> [Trecho selecionado]
- - - - - - -

Isso porque o covenant adotado pela FS é de incorrência, mais comum no mercado de títulos internacional do que no Brasil. Ao contrário de possibilitar aos credores a execução antecipada da dívida, esse tipo de covenant da FS prevê apenas a proibição de alguns tipos de operações de crédito, como a emissão de novos títulos, caso a alavancagem ultrapasse o limite estabelecido. A cláusula também suspende a distribuição de dividendos.
O pior já passou
Logo após a publicação do último balanço trimestral, em agosto, analistas que cobrem a FS apontaram uma tendência de redução da alavancagem, que teria atingido o seu pico. O BTG Pactual, por exemplo, divulgou relatório com perspectivas animadoras para a empresa, destacando inclusive um potencial de valorização para os títulos da FS no exterior devido ao momento mais favorável no mercado de etanol e perspectiva de desalavancagem.
A previsão se confirmou: o rendimento (yield) dos bonds da empresa com vencimento em 2031 caíram de 9,7%, em junho, para 8,4% em 23 de outubro, mostram dados da Bloomberg. Isso significa que os detentores dos bonds — alheios às mensagens falsas que circularam no Brasil — estão aceitando taxas mais baixas, sinalizando mais conforto com o risco da empresa.

- - - - - - -

> [Trechos do material]
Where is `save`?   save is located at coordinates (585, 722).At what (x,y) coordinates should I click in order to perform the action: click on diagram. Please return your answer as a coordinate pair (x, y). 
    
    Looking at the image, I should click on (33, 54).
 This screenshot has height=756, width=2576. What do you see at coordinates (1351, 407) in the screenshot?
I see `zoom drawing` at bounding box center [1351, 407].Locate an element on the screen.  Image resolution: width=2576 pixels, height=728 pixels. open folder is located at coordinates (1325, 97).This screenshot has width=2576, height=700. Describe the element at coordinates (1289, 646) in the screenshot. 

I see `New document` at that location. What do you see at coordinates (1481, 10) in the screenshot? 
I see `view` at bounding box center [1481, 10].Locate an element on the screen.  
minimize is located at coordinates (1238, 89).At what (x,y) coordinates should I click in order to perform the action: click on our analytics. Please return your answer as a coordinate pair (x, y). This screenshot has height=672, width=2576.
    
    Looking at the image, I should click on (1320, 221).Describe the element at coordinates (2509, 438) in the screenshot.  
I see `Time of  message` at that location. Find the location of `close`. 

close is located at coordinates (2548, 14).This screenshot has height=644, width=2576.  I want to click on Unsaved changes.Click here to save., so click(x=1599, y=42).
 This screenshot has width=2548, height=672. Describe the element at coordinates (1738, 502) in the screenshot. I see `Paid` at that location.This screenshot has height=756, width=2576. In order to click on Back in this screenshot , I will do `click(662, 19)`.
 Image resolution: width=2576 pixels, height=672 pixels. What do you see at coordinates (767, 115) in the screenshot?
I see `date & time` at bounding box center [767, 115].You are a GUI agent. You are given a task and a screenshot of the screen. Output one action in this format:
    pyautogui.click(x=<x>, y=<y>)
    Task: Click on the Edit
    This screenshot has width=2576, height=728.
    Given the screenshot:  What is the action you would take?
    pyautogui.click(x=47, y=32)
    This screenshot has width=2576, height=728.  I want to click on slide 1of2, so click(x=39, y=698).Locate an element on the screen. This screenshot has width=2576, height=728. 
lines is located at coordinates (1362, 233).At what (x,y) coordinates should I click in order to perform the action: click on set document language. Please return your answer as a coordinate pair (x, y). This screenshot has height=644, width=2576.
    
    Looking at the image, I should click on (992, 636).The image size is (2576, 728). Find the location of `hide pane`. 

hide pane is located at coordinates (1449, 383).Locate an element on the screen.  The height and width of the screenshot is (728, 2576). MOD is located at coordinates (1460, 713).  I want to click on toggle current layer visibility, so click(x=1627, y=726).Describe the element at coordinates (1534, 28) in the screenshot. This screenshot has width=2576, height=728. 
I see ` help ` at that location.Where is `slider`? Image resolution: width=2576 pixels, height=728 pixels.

- - - - - - -

> [Instruções da tarefa]
Prossiga com o texto sobre os títulos da FS a partir do ponto em que ele termina. O material não tem nenhum papel aqui.

> [Resposta abaixo]
O movimento é totalmente oposto à trajetória dos CRAs no mercado brasileiro. No mesmo período, o rendimento dos CRAs pós-fixados vencendo em 2026, por exemplo, disparou de 1,98% para 4,3% no mercado secundário, segundo dados da Anbima.
A dinâmica do milho na FS
A disparada na alavancagem da FS, possivelmente o principal gatilho para os rumores envolvendo a sua saúde financeira, é explicada por uma queda abrupta no Ebitda dos últimos 12 meses, causada por um inferno astral que dificilmente deve se repetir.
O principal impacto veio de estoques caros de milho. Para assegurar sua principal matéria-prima e evitar sustos, a FS tem como política comprar antecipadamente o insumo. Mas, no ano passado, a estratégia acabou resultando num estoque caro do grão, que começou a cair depois que a empresa já havia adquirido boa parte de sua necessidade para o ano.
Ao mesmo tempo, os preços de seus principais produtos (etanol e DDG) caíram. As vendas de DDG, por exemplo, não chegaram a cobrir os custos de milho, o que era usual e um parâmetro importante para a empresa.
Com isso, a margem de processamento despencou, levando o Ebitda junto. Em 12 meses, o Ebitda somou R$ 870 milhões, uma queda de 59% em relação aos R$ 2,1 bilhões dos 12 meses anteriores.
A recuperação
Como mostrou o relatório do BTG publicado há dois meses, as margens da empresa já apresentaram uma recuperação no último trimestre, um movimento que deve se acentuar. Como o milho mais caro já foi consumido, os custos da companhia devem diminuir ao mesmo tempo em que o consumo de etanol permanece aquecido, beneficiando os preços do biocombustível.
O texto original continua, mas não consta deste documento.